Пятое: я умышленно не начинаю с октябрьского переворота, — это неминуемо привело бы меня к тем фанфарам, которых я так боюсь, и дало бы неверную перспективу событий. Я начинаю с самого трудного момента, — немецкой оккупации Украины и неизвестности — как далеко зайдет она, каковы силы у врагов. Ведь тогда еще Германия была императорской. Революцию в Германии мог ждать Ленин, один почти Ленин, и Вы знаете, каково было настроение даже в головке партии. Итак, я начинаю с дикой крестьянской стихии и корниловщины. Первая книга (второй части трилогии) кончается грандиозным сражением под Екатеринодаром. Вторая книга — немцы на Украине, партизанская война. Чехословаки. Махновщина. Немецкая революция. Третья книжка — Деникин. Колчак. Парижская эмиграция. Северо-западный фронт. Революция на волоске. Четвертая книжка — победа революции. Крестьянские бунты. Кронштадт.

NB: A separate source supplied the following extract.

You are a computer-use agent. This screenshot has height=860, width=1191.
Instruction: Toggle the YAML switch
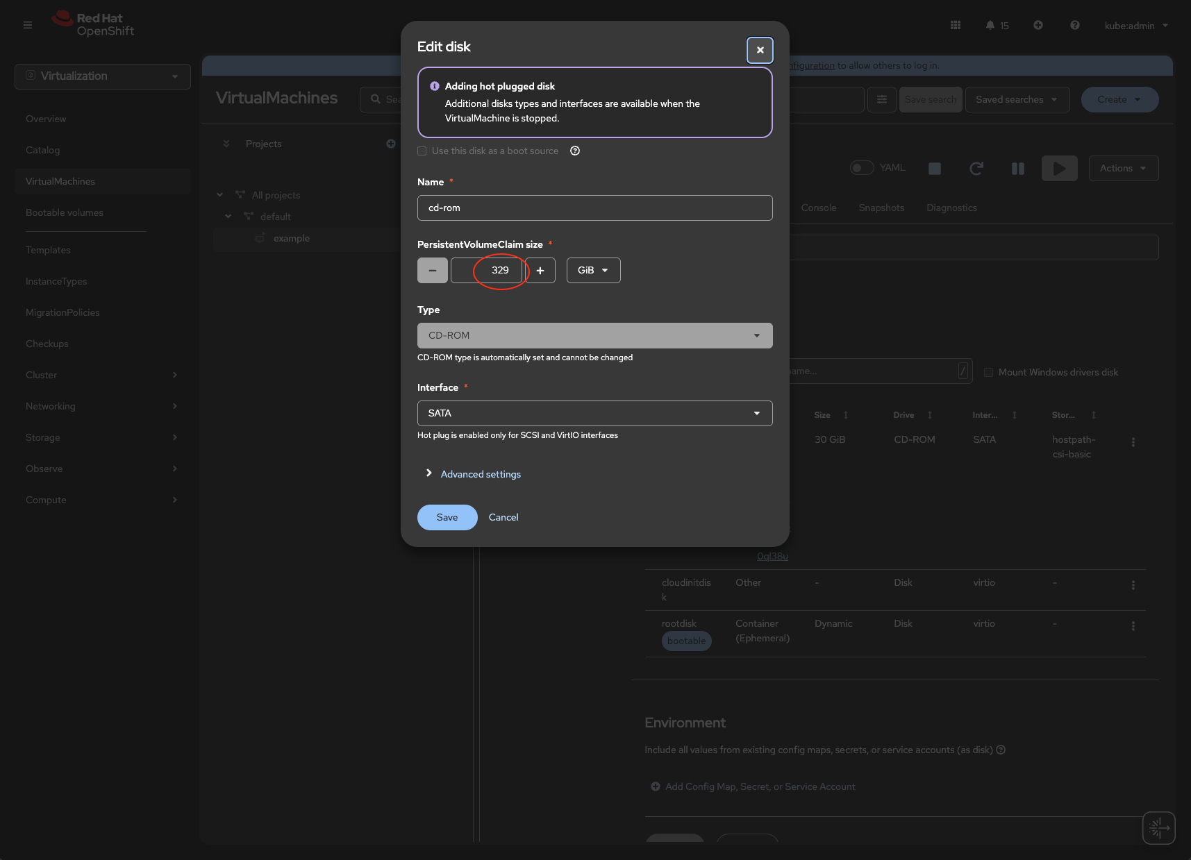coord(862,168)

Вот приблизительный план. В нем основной нитью проводится мужицкая стихия. В нем город противо[по]ставляется деревне. На мелкобуржуазную стихию надевают узду.

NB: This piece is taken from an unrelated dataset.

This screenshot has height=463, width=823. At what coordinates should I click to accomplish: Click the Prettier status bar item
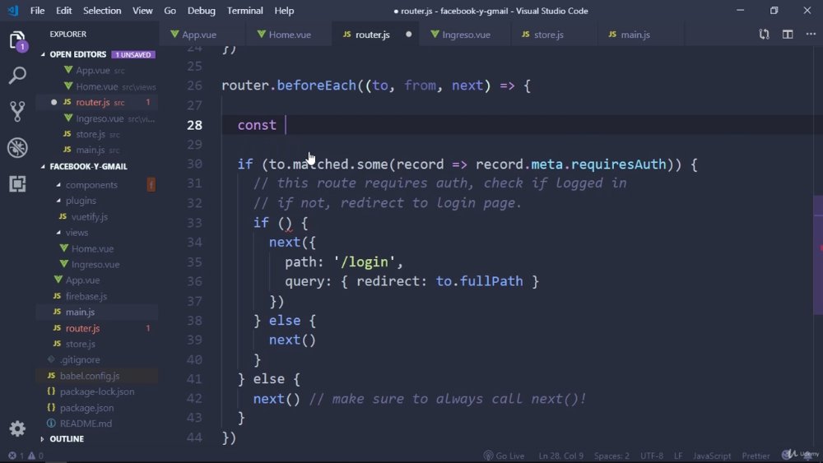point(756,456)
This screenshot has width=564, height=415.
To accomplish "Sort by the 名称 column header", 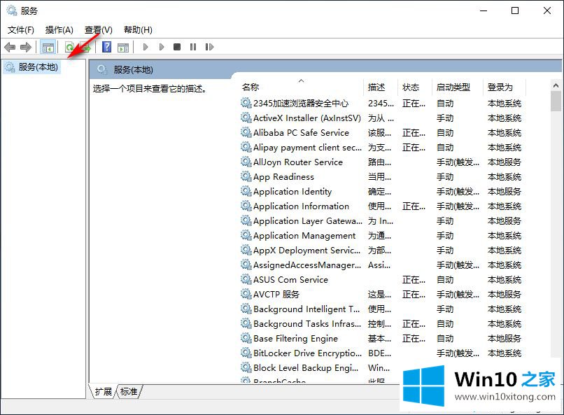I will [251, 87].
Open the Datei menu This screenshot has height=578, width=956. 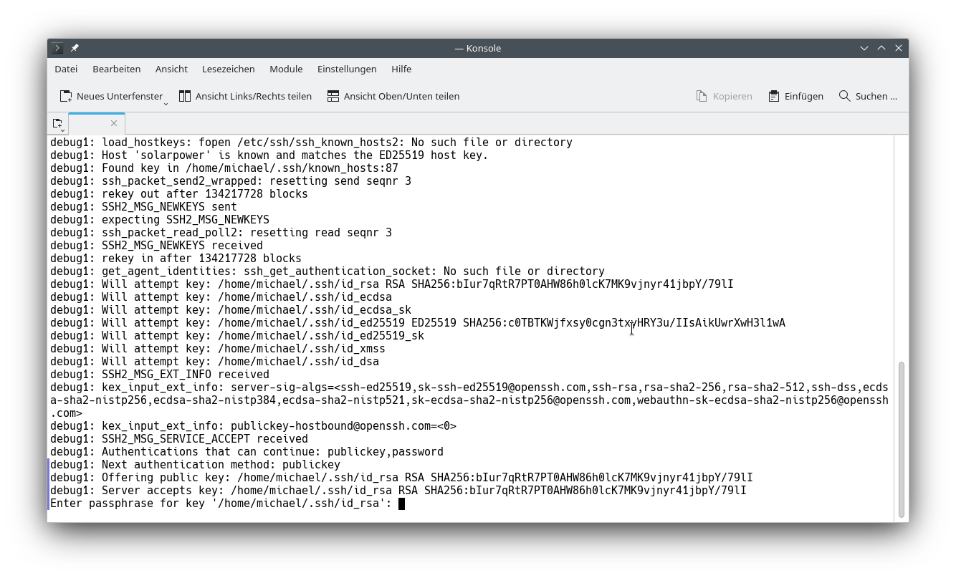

Я вполне разделяю Ваше опасение о том, что могут говорить о Вас, как о редакторе, печатающем мой роман. В партии могут быть течения такие, которые захотят видеть в моем романе агитплакат и будут придираться к каждой строчке. Я предлагаю Вам снять с себя ответственность за мой роман. Сделать это можно многими путями. В конце концов я сам должен нести всю ответственность. Я ее не боюсь, так как я безо всякой для себя корысти люблю, — жаль, нет другого, более мощного слова, — русскую революцию. Люблю ее, как художник, как человек, как историк, как космополит, как русский, как великоросс. И уже позвольте мне говорить в моем романе, не боясь никого, не оглядываясь.